İKİ YÜZLÜ ABD DÜNYASI

 
ABD emperyalizmi BM İnsan Hakları Bildirgesi ve BM’in aşırıcılık, ayrımcılık ve terörizmle mücadele ilkeleri ve konvansiyonları gözardı ederek çıkarları peşinde koşuyor, şiddete ve güvensizliklere yol veriyor, kanlı savaşlara neden oluyor.
 
*
Emperyalizm ve bölgesel işbirlikçileri, son zamanda ziyadesiyle etnik ve mezhebi terörizmi destekliyor.
Bir yanda teröristler güvenlik güçleri ve istihbarat örgütlerinin desteği ve göz yummasıyla,  mesela Suriye ve Irak’a taşınıyor ve insan avcılığına girişiliyor.
İslam’da yasak olan her türlü tecavüz, işkence ve kan dökme eylemleriyle dünyaya İslam korkusu yayılıyor.
Öte yanda kan,gözyaşı,yoksulluğun ceremesi Suriye ve Iraklılara biniyor.
Bölge bunların üzerinden ve Suriye ve Irak’tan itibaren yeniden resmedilmeye çalışılıyor.
 
*
ABD emperyalizminin Rusya’nın hegemonya ve güç siyasetine dayalı eski dünya güvenlik anlayışı yerine karşılıklı güvene, yarara, eşitliğe ve eşgüdüme dayalı sürdürülebilir yeni bir güvenlik anlayışı iddiası arasında gelişen mücadele Avrasya, Ortadoğu ve Afrika’da işte bu minvalde genişleyerek sürüyor.  
İki kutuplu dünya ve soğuk savaş döneminde, toplam sıfır ile sonuçlanan bir stratejik oyun yürütülüyor.
Kayıp-kayıp temelinde dünya güç dengeleri kuruluyor ama insanlık kaybediyor, kaybediyor, kaybediyor…
 
*
ABD, “Rusya’nın saldırganlığına” karşı koymak için ekonomik ilişkileri sınırlamış, her türlü  stratejik bağ kurma fikrinden vazgeçmiştir.
Bir taraftan ‘Intermarium’ denilen Baltık Denizi ile Karadeniz arasındaki potansiyel çatışma alanında yeni bir strateji oluşturuluyor ve NATO askeri varlığını Doğu Avrupalı ülkelere konuşlandırıyor.

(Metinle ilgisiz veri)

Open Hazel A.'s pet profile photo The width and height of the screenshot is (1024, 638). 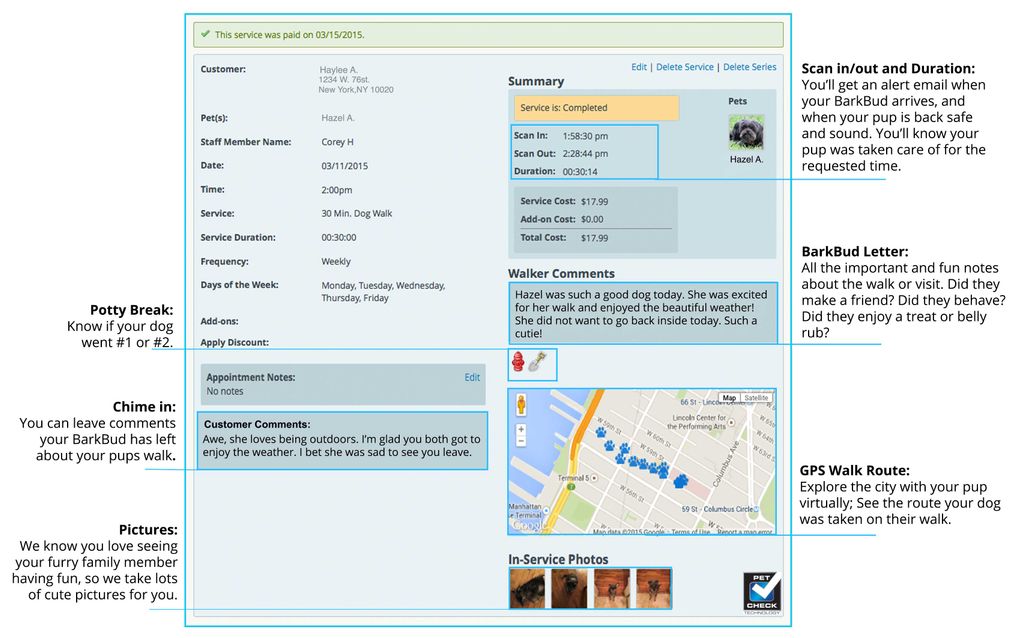click(745, 133)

Öte yandan İslam faktörü ile Rusya’nın federalleştirilmesine katkı konulması öngörülüyor!
Nitekim Türkiye, Rusya Federasyonunun İslam dini ile ilgili bölgelerinde İslam toplumları üzerinden üretim ve milli gelir artışını teşvik eden politikalarıyla yayılıyor.

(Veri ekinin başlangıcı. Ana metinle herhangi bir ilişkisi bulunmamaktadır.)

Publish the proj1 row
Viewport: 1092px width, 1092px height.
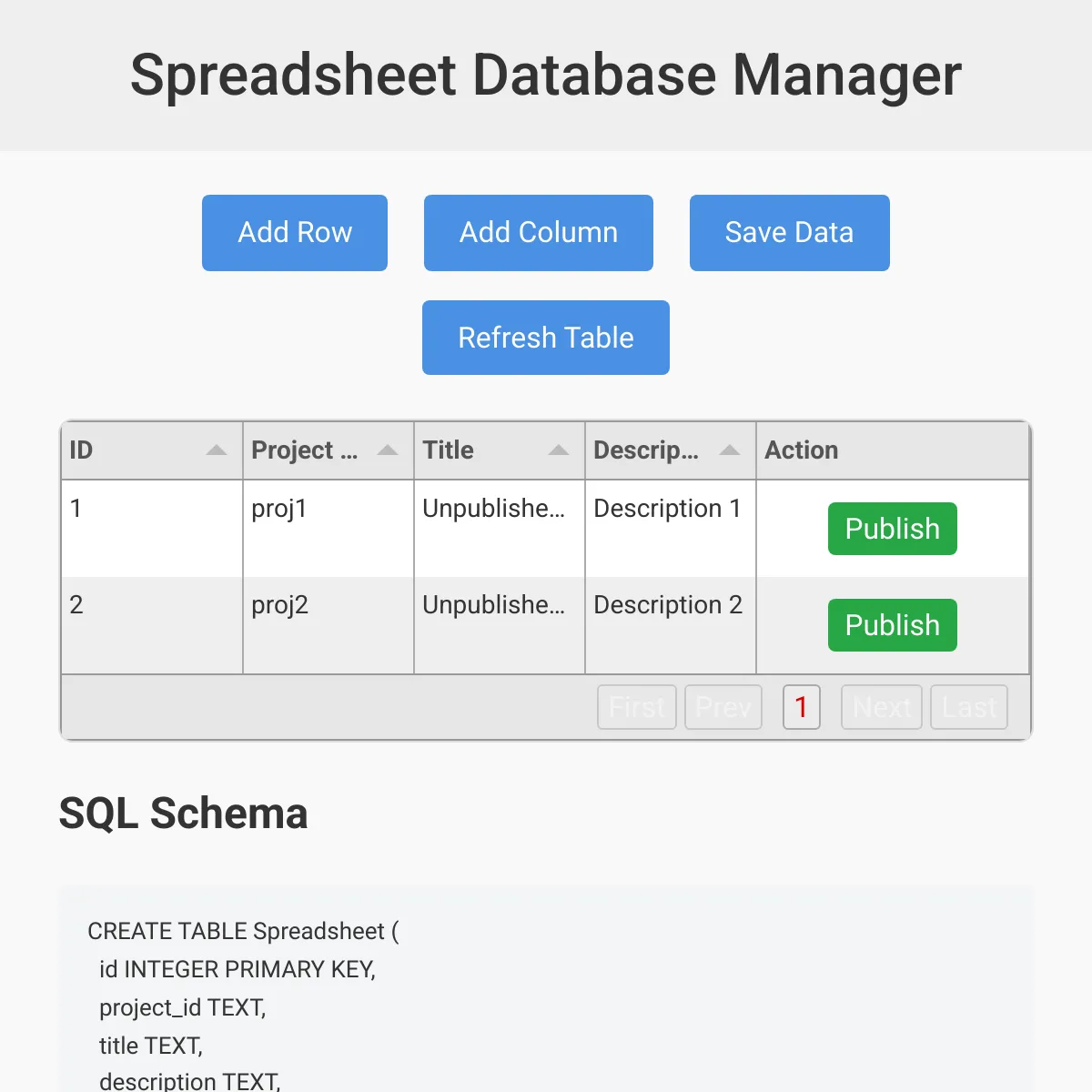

Tıpkı Ortadoğu’daki İslam ülkelerinde olduğu gibi İslâm ülkelerinin sivil toplum kuruluşlarıyla birlikte İslâmcı bir medeniyeti kurma iddiasıyla yeni nufuz alanları açılmaya çalışılıyor…

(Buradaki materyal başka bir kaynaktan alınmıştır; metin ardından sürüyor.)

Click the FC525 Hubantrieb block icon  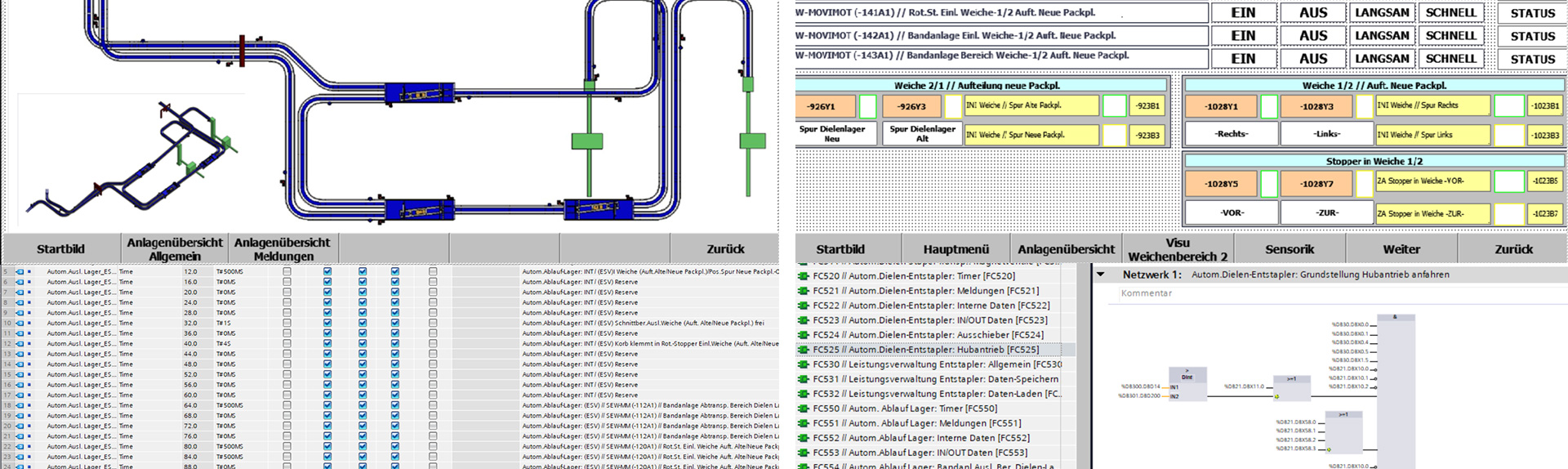click(x=803, y=350)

Rusya mezhep savaşlarına yöneltiliyor. 
 
*
İsrail’in güvenliği ise ABD’nin Ortadoğu barışı ve  terörle mücadele stratejisini belirliyor.
İsrail ile Filistinliler arasında sağlanacak iki devletli barış anlaşması için İran’ın nükleer silah ele geçirmesinin önlenmesine çalışılıyor.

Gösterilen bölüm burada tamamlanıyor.